Republicans and their allies will likely point to last November’s vote as Democrats pass a bill extending the illness interpretation for the duration of 2022, allowing for widespread absentee voting in this year’s contests.
“I suspected they would try to do that, and we will be looking at legal action,” said Conservative Party Chair Gerard Kassar, who spearheaded a multimillion-dollar campaign against the amendments. “We never actually had confidence that the Legislature would reflect the view of the people.”
“Voters didn’t reject this,” replied Gianaris, who said the amendment on permanent no-excuse absentee voting was different from a bill to allow it during a pandemic. “The prevalence of people voting by absentee proves that with Covid still a threat, many voters are taking advantage of the opportunity to vote absentee so they don’t put themselves at risk.”
Other bills in this year’s expected package include one from Elections Committee Chair Zellnor Myrie (D-Brooklyn) dubbed “Right Church Wrong Pew.” People who show up to the wrong polling places and vote by affidavit ballot have all of their choices thrown out. This bill would make it so that any votes they cast in contests they were eligible to participate in would be counted. So, for example, if they showed up to a polling place in the wrong Assembly district, their vote for governor wouldn’t be tossed.
A recent study by the group Vote Early NY found that 13,800 New Yorkers had their ballots completely rejected in 2020 because they showed up at the wrong site.
“Without this bill, thousands of New Yorkers will continue to be disenfranchised because of faulty information regarding the location of their polling place,” said Common Cause New York’s Susan Lerner.
The Assembly, which is usually a bit slower to get down to business at the start of a new year, has not yet committed to passing any bills in the package, though voting rights advocates are optimistic there’s enough support for most of them to give them a good shot.
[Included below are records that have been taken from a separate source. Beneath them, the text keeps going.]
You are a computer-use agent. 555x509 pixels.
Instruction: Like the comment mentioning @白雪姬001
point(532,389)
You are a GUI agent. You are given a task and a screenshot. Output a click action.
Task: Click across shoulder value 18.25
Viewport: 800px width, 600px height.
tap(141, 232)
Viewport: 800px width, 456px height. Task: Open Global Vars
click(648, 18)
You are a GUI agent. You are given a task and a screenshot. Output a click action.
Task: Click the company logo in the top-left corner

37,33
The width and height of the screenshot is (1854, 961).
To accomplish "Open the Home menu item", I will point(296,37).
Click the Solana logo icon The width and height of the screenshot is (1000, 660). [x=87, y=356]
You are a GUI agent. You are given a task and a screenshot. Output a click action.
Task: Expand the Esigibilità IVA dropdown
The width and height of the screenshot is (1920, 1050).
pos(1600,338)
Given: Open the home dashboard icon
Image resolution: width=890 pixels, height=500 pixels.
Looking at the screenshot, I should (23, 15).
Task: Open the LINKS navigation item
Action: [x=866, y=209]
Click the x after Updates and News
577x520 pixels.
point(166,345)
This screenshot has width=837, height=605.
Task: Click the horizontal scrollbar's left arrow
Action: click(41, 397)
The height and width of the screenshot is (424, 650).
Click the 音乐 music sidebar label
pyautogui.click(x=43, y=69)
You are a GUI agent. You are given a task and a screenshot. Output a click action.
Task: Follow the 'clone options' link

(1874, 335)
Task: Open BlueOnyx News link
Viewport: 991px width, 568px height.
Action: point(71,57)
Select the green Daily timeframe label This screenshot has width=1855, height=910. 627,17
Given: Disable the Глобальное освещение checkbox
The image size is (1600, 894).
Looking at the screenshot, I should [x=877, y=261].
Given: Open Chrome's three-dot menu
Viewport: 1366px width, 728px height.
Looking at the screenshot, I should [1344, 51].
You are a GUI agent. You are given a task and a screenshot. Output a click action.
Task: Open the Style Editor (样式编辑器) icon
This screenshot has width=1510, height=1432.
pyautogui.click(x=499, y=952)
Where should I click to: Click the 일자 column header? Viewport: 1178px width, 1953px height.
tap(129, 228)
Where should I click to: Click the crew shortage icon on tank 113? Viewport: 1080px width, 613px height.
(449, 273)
“If one house does something, that is a flashing light to the other house [asking], ‘Hey, where are you on this?’” said Vote Early NY’s Jarret Berg.
Berg is hopeful that next week’s package is the start of a year in which plenty of other election reforms are passed. Advocates are pushing for changes like further improvements to the absentee voting experience, a state-level Voting Rights Act sponsored by Myrie, and structural changes to boards of elections. And he thinks most New Yorkers would be supportive of these changes.
“There’s a danger in reading too much into what happened with the ballot propositions,” he said. “Certainly there was a whole bunch of money and energy put into killing these proposals, but very little done … to actually tell people about them or actually warm people up about what the significance of this is.”